Parter. Tak właśnie umiejscowione będą schody. Został one zamienione miejscem z łazienką, właśnie żeby schody nie wchodził w konstrukcję dachu. W pierwotnej wersji Domu w Bergaotkach g2p za garażem były schody do piwnicy, następnie łazienka i pokój. Kosztem wejścia z podwórza do garażu powiększyliśmy łazienkę, żeby mieć tam okno. Bo chyba lepsza łazienka choćby z malutkim oknem, niż bez niego W kuchni przewidziana jest malutka spiżarnia w zabudowie kuchennej.
Na poddaszu również zmiany, właśnie z powodu schodów. Musieliśmy znaleźć inne miejsce dla łazienki, a nie chceliśmy tego robić kosztem ilości pokojów.

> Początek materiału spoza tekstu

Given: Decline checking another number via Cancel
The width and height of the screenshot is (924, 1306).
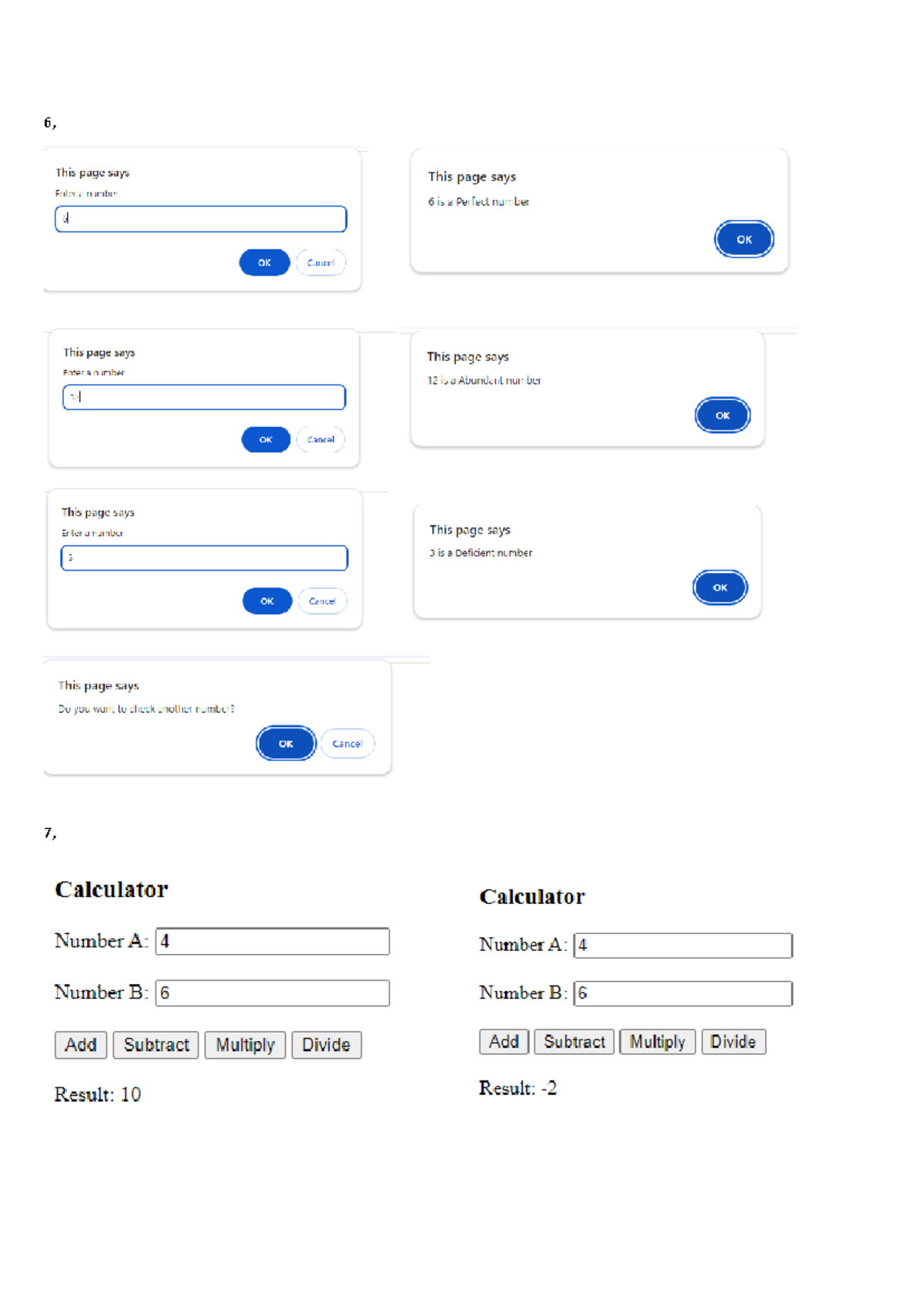Looking at the screenshot, I should point(347,743).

Zdecydowaliśmy, że zrobimy ją nad garażem, kosztem garderoby. Pokój nad garażem był tak ogromy, że nawet wydzielenie z niego łazienki nie sprawiło, że można go nazwać małym - będzie miał wielkość 4m x 6m.
Co sądzicie, zmieniliście by coś jeszcze? Oczekuję na konstruktywną krytykę, bo my sami bardzo nagłowiliśmy się , jak to zrobić żeby miało ręce i nogi:) Sugestie i propozycje zmian mile widziane!